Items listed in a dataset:

== Segment start ==

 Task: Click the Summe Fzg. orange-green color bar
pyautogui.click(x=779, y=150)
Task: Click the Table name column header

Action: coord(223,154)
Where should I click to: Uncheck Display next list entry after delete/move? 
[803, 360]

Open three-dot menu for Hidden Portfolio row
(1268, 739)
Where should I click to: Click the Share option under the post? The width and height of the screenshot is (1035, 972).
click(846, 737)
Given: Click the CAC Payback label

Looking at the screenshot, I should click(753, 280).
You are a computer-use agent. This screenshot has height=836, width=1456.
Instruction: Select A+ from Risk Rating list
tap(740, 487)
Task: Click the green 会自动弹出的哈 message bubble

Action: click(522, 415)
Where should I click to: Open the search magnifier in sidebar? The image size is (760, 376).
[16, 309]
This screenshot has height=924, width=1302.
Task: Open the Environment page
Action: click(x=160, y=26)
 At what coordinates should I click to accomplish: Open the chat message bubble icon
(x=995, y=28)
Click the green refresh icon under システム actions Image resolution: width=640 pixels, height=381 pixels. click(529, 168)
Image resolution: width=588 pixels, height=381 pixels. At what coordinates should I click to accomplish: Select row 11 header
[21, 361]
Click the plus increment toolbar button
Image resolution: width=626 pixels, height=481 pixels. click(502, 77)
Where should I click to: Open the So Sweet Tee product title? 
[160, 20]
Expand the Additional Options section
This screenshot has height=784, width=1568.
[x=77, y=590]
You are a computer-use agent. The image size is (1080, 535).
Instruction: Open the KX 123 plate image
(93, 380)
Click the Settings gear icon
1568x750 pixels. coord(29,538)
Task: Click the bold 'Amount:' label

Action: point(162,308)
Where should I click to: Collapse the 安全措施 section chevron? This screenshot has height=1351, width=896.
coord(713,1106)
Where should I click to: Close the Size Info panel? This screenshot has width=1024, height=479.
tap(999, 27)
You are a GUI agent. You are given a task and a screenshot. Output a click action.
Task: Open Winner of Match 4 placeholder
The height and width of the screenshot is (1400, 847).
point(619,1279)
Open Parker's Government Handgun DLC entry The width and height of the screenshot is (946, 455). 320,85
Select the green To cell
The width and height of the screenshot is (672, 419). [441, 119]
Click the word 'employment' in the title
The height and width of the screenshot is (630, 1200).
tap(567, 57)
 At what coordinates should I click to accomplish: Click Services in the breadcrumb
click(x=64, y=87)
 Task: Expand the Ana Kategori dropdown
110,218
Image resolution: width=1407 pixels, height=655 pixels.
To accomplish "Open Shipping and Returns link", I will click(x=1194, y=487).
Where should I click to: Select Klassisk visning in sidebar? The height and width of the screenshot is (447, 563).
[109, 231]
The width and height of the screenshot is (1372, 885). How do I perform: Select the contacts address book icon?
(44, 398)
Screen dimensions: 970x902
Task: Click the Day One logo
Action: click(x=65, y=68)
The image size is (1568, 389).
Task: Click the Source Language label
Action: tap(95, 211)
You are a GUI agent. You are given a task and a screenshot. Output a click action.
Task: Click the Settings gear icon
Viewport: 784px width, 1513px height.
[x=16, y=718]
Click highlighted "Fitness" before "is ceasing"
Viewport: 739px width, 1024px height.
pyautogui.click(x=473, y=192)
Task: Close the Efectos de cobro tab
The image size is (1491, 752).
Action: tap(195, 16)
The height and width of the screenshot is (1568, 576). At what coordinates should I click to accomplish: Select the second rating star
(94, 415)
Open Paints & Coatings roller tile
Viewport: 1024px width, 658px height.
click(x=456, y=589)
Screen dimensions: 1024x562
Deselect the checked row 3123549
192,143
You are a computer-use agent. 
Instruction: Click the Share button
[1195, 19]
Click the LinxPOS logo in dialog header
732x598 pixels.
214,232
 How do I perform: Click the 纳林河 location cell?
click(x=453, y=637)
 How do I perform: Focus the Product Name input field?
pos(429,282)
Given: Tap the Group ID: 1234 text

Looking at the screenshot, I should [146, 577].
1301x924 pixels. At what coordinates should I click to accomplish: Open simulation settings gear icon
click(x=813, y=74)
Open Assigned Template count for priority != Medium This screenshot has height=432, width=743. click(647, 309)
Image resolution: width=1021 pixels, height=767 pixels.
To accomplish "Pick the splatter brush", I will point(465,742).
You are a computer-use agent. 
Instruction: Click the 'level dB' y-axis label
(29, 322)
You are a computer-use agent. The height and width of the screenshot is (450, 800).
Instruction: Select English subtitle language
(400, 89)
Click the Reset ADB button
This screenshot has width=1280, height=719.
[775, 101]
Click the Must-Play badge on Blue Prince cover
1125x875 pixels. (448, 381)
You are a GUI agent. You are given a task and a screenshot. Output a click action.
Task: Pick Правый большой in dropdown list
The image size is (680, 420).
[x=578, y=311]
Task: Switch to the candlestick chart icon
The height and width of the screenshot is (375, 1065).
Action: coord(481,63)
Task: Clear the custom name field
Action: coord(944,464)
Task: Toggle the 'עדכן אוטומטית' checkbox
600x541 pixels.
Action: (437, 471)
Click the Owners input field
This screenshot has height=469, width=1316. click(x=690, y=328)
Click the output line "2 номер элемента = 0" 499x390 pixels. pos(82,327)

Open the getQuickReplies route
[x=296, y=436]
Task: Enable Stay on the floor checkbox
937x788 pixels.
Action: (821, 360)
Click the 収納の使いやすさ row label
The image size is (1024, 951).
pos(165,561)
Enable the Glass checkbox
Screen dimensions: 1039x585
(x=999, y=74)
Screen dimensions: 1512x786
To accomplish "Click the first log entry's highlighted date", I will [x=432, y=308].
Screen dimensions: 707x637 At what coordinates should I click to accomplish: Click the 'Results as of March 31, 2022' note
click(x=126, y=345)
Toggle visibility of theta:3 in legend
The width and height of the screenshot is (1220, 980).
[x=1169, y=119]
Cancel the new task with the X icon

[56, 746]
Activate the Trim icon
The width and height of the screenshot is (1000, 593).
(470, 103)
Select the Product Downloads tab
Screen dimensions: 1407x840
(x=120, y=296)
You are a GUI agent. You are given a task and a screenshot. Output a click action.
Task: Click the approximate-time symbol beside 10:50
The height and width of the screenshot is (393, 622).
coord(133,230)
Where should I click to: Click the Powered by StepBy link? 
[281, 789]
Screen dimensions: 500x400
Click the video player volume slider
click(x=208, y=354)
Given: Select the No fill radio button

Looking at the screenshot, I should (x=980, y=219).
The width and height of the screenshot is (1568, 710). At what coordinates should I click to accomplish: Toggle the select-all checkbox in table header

== Segment end ==

§ WHAT IS BEING ASKED: The lines that mention the word "Toggle" should be pulled from the records above.

§ RESPONSE TO THIS TASK:
Task: Toggle the 'עדכן אוטומטית' checkbox
Toggle visibility of theta:3 in legend
The width and height of the screenshot is (1568, 710). At what coordinates should I click to accomplish: Toggle the select-all checkbox in table header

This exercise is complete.